Central Data Team Often Becomes Blockers
Why centralized data teams slow down analytics and how Data Mesh helps modernize data architecture.
I have been working as a Data Engineer for many years and have helped migrate, transform, and modernize data teams for many companies. But at the end of the day, the data team often ends up becoming the blocker and slows down stakeholders. To understand how to solve this, I recommend reading the book Data Mesh by O’Reilly to learn how to modernize data architecture.
Data Engineering teams often do not understand the business well enough to implement the BI layer or perform analytics. As a result, engineers become dependent on analysts, and analysts become dependent on engineers to bring data.

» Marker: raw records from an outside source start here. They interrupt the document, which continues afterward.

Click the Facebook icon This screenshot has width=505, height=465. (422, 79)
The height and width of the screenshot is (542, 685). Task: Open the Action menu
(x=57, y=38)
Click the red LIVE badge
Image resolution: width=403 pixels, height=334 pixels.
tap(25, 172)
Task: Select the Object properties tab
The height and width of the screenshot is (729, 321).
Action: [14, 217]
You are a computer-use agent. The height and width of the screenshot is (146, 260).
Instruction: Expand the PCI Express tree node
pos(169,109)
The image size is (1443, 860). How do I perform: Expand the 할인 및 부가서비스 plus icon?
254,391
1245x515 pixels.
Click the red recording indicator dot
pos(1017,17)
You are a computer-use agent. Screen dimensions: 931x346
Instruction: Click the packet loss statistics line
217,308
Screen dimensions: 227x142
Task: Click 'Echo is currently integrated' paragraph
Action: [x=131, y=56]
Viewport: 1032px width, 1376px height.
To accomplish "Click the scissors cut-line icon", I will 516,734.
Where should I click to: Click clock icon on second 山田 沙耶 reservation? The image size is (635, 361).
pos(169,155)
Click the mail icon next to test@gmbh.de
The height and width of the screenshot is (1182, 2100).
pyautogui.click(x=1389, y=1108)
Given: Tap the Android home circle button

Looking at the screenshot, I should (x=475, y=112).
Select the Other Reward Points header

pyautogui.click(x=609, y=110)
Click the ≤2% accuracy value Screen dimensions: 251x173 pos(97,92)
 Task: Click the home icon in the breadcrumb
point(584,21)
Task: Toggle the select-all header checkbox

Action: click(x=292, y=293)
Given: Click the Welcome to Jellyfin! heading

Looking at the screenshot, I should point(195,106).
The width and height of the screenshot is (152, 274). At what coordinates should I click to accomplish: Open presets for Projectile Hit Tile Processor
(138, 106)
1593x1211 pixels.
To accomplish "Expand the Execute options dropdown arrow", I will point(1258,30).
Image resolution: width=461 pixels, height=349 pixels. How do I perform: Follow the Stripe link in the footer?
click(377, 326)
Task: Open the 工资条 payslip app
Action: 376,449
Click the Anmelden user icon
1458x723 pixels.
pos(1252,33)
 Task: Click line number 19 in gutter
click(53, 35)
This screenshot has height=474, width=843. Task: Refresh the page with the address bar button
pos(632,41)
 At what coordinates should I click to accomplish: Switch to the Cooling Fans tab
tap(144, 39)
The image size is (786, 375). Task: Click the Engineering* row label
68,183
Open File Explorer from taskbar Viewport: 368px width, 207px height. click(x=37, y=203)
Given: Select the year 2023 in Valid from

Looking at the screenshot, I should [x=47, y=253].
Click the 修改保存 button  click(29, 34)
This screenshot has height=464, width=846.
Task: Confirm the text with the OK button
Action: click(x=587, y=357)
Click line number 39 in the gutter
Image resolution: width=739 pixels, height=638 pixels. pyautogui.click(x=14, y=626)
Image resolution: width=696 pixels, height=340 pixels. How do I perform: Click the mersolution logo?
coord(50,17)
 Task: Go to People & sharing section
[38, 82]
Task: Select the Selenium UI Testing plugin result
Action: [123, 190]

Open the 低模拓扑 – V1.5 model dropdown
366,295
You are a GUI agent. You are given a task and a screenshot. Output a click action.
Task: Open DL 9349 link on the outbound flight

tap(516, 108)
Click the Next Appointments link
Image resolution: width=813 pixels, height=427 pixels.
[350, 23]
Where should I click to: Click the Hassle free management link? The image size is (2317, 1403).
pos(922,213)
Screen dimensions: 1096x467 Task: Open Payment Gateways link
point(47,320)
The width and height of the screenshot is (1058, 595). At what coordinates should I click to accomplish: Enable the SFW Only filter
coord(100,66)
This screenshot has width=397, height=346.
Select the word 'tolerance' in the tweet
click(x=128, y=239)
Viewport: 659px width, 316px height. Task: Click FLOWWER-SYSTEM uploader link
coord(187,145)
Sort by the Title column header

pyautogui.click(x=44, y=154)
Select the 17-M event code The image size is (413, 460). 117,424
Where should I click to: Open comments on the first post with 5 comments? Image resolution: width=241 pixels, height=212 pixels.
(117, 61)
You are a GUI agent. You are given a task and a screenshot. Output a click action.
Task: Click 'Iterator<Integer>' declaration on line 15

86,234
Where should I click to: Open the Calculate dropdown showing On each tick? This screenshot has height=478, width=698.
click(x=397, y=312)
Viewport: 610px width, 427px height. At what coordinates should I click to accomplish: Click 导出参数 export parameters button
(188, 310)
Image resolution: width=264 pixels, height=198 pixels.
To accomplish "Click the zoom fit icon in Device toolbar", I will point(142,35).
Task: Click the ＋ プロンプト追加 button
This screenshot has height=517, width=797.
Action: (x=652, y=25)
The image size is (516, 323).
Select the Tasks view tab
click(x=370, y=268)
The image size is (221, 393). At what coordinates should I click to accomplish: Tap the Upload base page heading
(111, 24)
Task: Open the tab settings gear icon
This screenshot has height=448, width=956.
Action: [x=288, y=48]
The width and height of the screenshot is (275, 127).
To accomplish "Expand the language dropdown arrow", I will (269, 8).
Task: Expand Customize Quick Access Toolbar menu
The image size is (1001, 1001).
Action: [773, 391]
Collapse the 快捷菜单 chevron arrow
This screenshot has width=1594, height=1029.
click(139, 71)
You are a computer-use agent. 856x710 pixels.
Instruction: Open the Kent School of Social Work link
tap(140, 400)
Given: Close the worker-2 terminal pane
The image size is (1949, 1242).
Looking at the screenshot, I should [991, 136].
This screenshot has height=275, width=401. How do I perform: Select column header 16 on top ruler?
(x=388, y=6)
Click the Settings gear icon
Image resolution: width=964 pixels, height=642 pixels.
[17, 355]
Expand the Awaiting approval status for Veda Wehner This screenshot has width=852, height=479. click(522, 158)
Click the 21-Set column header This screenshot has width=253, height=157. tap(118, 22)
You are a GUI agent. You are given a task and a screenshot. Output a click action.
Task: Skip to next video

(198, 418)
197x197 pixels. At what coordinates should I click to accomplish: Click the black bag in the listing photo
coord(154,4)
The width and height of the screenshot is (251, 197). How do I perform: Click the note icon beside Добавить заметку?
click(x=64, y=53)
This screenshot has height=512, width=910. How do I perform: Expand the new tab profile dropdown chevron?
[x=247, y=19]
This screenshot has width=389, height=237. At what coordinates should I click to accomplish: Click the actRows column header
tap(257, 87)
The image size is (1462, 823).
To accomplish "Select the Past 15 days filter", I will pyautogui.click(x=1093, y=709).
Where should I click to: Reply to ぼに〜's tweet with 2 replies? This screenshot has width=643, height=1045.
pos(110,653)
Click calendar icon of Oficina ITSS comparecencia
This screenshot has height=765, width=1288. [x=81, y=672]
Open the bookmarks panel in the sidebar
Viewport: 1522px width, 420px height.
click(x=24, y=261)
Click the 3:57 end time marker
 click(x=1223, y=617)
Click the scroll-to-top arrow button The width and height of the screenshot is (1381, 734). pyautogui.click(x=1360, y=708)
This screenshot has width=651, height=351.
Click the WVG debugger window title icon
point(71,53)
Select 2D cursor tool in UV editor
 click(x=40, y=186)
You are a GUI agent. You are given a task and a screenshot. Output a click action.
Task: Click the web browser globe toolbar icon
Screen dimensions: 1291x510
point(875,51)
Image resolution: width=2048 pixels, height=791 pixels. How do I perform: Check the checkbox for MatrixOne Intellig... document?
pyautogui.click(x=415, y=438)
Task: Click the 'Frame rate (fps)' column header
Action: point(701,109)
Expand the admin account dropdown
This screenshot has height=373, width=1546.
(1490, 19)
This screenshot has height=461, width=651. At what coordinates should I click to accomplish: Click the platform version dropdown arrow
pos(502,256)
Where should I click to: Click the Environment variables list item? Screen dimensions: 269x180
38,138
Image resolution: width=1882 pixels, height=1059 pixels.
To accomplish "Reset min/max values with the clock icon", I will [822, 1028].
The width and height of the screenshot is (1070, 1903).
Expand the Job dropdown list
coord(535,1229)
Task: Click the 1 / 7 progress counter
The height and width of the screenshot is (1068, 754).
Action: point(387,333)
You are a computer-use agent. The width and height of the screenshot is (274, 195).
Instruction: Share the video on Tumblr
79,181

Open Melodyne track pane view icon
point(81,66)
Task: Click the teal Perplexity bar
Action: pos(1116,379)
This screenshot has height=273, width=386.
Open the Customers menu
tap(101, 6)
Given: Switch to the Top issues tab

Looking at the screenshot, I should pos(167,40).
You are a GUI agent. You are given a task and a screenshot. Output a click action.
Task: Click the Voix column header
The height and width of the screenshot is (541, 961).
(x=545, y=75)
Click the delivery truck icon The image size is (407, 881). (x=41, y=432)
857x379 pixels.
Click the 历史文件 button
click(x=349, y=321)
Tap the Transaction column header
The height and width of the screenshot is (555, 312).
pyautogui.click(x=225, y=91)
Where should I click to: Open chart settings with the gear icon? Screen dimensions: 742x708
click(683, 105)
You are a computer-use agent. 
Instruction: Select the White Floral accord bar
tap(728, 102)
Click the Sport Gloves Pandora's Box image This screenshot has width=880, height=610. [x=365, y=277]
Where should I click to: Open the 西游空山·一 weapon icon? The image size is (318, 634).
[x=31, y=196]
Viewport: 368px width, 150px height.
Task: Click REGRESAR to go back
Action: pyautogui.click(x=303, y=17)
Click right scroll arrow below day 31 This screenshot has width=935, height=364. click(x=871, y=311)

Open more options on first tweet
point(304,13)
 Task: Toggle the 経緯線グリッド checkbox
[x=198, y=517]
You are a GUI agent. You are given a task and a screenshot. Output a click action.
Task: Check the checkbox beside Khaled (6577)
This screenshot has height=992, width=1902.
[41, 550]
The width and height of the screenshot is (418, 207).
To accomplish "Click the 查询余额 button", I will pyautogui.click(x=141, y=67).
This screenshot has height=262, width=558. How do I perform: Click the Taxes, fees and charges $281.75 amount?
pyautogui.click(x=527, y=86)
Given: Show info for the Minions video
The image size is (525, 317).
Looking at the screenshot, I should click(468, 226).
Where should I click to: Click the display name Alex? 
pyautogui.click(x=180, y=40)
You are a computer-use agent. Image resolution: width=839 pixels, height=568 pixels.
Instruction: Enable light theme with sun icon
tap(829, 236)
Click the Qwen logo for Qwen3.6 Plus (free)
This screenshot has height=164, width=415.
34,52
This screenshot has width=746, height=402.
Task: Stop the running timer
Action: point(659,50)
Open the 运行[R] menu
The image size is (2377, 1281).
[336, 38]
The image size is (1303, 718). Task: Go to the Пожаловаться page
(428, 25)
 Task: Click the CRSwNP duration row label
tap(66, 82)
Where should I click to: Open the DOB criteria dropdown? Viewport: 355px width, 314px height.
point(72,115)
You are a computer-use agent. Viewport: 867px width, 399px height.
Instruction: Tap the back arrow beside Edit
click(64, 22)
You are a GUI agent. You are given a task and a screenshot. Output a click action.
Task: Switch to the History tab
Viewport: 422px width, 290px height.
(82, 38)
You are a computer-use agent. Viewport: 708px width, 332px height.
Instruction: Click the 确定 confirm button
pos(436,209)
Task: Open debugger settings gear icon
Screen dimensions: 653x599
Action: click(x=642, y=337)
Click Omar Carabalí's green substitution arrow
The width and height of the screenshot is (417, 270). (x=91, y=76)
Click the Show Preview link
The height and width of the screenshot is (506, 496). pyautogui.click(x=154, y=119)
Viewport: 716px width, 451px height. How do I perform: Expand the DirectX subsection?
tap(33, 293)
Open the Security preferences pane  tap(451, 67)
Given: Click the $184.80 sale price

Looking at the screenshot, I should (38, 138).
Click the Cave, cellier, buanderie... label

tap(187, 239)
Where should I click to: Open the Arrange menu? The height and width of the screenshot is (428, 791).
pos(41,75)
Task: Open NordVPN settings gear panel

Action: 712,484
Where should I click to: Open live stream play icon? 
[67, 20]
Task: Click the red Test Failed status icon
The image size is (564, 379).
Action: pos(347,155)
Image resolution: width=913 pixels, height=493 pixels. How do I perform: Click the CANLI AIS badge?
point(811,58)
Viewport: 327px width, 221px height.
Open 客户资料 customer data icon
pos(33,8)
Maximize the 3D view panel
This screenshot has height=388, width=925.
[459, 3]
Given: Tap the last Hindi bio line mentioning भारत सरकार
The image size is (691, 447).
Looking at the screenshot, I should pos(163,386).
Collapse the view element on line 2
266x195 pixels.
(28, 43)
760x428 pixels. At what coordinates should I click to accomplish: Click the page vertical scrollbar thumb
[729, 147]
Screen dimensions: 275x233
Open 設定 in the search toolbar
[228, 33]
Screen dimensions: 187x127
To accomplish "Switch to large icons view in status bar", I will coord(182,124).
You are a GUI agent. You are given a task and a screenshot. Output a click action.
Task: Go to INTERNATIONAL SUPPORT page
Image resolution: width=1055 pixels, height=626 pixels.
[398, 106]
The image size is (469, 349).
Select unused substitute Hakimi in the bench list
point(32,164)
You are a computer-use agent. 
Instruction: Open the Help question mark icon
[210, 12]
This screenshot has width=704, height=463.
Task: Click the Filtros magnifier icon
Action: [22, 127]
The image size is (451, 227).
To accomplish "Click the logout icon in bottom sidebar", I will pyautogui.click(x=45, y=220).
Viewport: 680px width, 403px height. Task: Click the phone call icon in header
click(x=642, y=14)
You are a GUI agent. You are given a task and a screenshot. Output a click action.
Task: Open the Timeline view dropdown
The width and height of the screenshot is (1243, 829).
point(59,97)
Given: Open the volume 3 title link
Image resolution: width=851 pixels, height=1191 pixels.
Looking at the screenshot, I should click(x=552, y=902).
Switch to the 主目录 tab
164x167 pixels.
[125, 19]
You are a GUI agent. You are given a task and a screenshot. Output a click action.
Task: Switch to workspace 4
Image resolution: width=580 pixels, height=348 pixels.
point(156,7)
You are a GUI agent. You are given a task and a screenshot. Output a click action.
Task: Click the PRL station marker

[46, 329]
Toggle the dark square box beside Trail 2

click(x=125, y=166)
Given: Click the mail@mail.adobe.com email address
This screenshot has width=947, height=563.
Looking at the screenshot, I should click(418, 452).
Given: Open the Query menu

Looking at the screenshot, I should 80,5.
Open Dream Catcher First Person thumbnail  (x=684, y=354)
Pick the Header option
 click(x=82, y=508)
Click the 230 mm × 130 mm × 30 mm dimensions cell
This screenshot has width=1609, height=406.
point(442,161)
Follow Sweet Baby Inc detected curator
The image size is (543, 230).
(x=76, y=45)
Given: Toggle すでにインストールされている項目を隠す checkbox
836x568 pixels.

At the same time, data analytics teams want to perform analytics quickly instead of waiting for data engineering work, which creates dependencies and delays.
Central Data Team Dependency

So, how do we solve this problem?
Using Data Mesh as a data architecture promotes decentralized data ownership and aligns technology and business through a product-centric approach. It addresses the challenges of traditional data architecture models, which often result in data silos, lack of data governance, and slow decision-making due to centralized data ownership.
In a Data Mesh architecture, data ownership is decentralized, with each product team owning its own data. This enables faster decision-making, more efficient data management, improved data quality, and easier data access. The architecture is based on domain-driven design, event-driven architecture, and microservices, and it encourages collaboration between teams.
Data Mesh Pillars

Data Ownership: Decentralize the ownership of analytical data to business domains closest to the data.
Data as a Product: Domain-oriented data is shared as a product directly with data users, following guidelines that make it shareable and reusable.
Self-serve Data Platform: The data core team empowers domain cross-functional teams to share and consume data without dependency by providing a self-serve data platform.
Federated Governance: This model works on federated decision-making and accountability, with a team composed of domain representatives, data platform teams, and subject matter experts.
What Is Data Mesh?

Data Mesh is a decentralized approach to sharing, accessing, and managing analytical data in complex and large-scale environments. It enables domain teams to perform cross-platform analytics without being dependent on data engineers.
Domain teams ingest operational data and build analytical data models as data products for their own analysis. They may also publish these data products with data contracts to serve the needs of other domains.
Domain teams agree on global policies such as interoperability, security, and documentation through federated governance. A domain-agnostic self-serve data platform enables teams to discover, understand, and use data products effectively. An enabling team guides domains on modeling analytical data, using the platform, and maintaining interoperable data products.
Frequently Asked Questions
Why does a central data team become a blocker?
Because centralized ownership creates dependencies between engineers and analysts, leading to delays, bottlenecks, and slower decision-making.
How does Data Mesh help?
Data Mesh decentralizes data ownership, aligns data with business domains, and enables teams to build and consume data products independently.